Critique de MINUIT A PARIS de Woody Allen à 20H55 ce soir sur Chérie 25
Dès les premières images de « Minuit à Paris » on songe à celles de « Manhattan », Woody Allen sublimant ici Paris comme il l'avait fait pour New York dans son chef d'œuvre précité. Cela commence comme un défilé de cartes postales en formes de clichés sur Paris, en réalité un trompe l’œil.
Il est alors aisé de comprendre pourquoi Woody Allen voulait que, avant sa première projection, rien ne soit dévoilé sur son film dont le synopsis officiel ne laissait rien soupçonner : un jeune couple d’Américains (incarné par Owen Wilson et Rachel McAdams) dont le mariage est prévu à l’automne se rend pour quelques jours à Paris. La magie de la capitale ne tarde pas à opérer, tout particulièrement sur le jeune homme amoureux de la Ville-lumière et qui aspire à une autre vie que la sienne.

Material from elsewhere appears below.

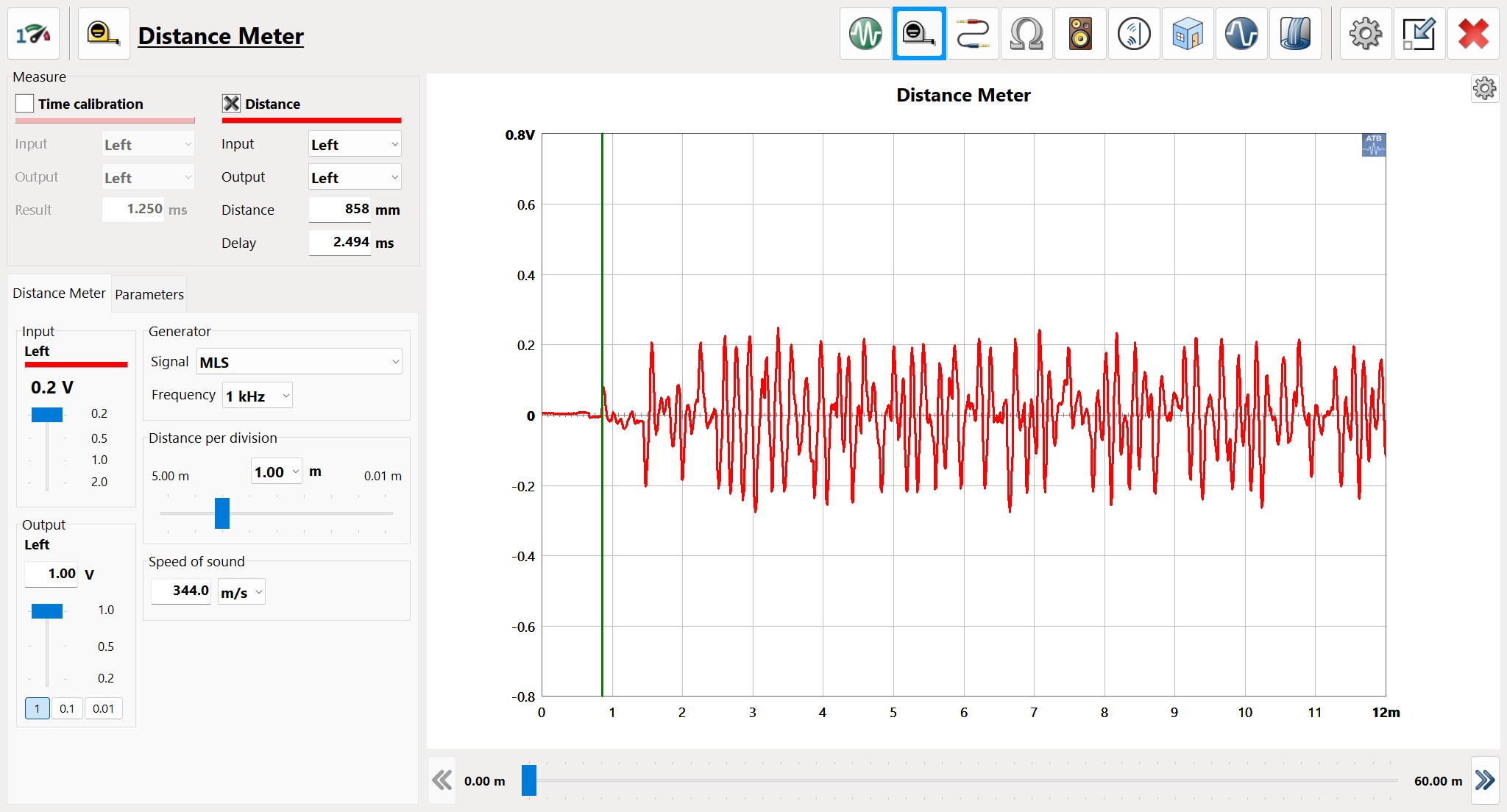
Task: Enable the Time calibration checkbox
Action: point(25,104)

Après quelques minutes (certes très drôles, grâce à des dialogues caustiques dans lesquels on retrouve le style inimitable de Woody Allen), l’espace d’une seconde j’ai senti poindre la déception. J’ai cru un instant que Woody Allen nous faisant une autre version de « Vous allez rencontrer un bel et sombre inconnu » avec ce couple mal assorti dont l’homme est un scénariste hollywoodien qui se rêve romancier sans y parvenir.

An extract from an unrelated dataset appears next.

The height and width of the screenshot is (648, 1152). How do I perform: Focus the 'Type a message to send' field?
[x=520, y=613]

Une seconde seulement. C’était oublier que Woody Allen est un génie, et un génie très malin, ce qu’il prouve ici une nouvelle fois magistralement. C’était oublier qu’à Minuit, à Paris, tout est possible. Il nous embarque là où on ne l’attendait pas à l’image de son personnage principal qui se retrouve plongé dans les années 20, son âge d’or. A partir de là, chaque seconde est un régal. Empruntant au cinéaste les traits et mimiques du personnage lunaire que ce dernier incarne habituellement, Owen Wilson, chaque soir à minuit, se retrouve plongé dans les années 20 et confronté à Hemingway, Gertrud Stein (Kathy Bates), Fitzgerald, ( Francis Scott et Zelda), Pablo Picasso… Chaque rencontre est surprenante et absolument irrésistible. Woody Allen s’amuse de leurs images, mais leur rend hommage, à eux aussi, peintres et écrivains. La vie, la passion qui les animent contrastent avec la future fiancée matérialiste du jeune écrivain. Lui qui vit une expérience surréaliste les rencontre justement les Surréalistes, ce qui donne lieu à un dialogue absurde là aussi réjouissant, ces derniers trouvant son expérience surréaliste forcément parfaitement logique.

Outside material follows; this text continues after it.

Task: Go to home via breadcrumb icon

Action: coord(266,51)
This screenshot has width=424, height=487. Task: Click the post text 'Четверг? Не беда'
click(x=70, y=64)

Woody Allen, plus inventif et juvénile que jamais, joue et se joue des fantasmes d’une ville qu’il revendique ici d’idéaliser, ce Paris qui, à l’image du titre du roman d’Hemingway « est une fête », ce Paris où un écrivain ne peut écrire qu’au Café de Flore, ce Paris où passé et présent, rêve et réalité, littérature et peinture vous étourdissent.
Je ne veux pas trop vous en dire pour vous réserver l’effet de surprise. Un mot quand même sur la prestation de Carla Bruni-Sarkozy qui joue juste mais dont le rôle, se réduisant à quelques plans, ne méritait pas tout ce battage médiatique. Marion Cotillard, quant à elle, est lumineuse et mystérieuse, comme ce Paris qu’elle incarne pour le cinéaste.
Une déclaration d’amour à Paris, au pouvoir de l’illusion, de l’imagination, à la magie de Paris et du cinéma qui permet de croire à tout, même qu’il est possible au passé et au présent de se rencontrer et s’étreindre, le cinéma évasion salutaire « dans une époque bruyante et compliquée ».
Pour obtenir la formule magique, prenez une pincée de « Manhattan », une autre de « La rose pourpre du Caire », un zeste de Cendrillon, beaucoup de l’humour caustique de Woody Allen, vous obtiendrez ce petit joyau d’intelligence au scénario certes moins abouti que dans d’autres films du cinéaste, mais que la vitalité de l’écriture, sa malice et son regard enamouré (sur Paris avant tout ), et la beauté des images nous font oublier et pardonner.
Woody Allen réenchante Paris, ville Lumière et ville magique où tout est possible surtout donner corps à ses rêves (dont Marion Cotillard est l’incarnation). Un film ludique, jubilatoire, au charme ensorcelant, d’une nostalgie joyeuse. Au passage, Woody Allen s’adresse à ceux pour qui c’était mieux avant et montre qu’on peut s’enrichir du passé pour glorifier la beauté du présent. Cette fois, fataliste, malicieux, plutôt que de s’interroger sur sa propre mort, il a préféré donner vie à ceux qui le sont, semblant nous dire : hé bien, rions et amusons-nous après tout.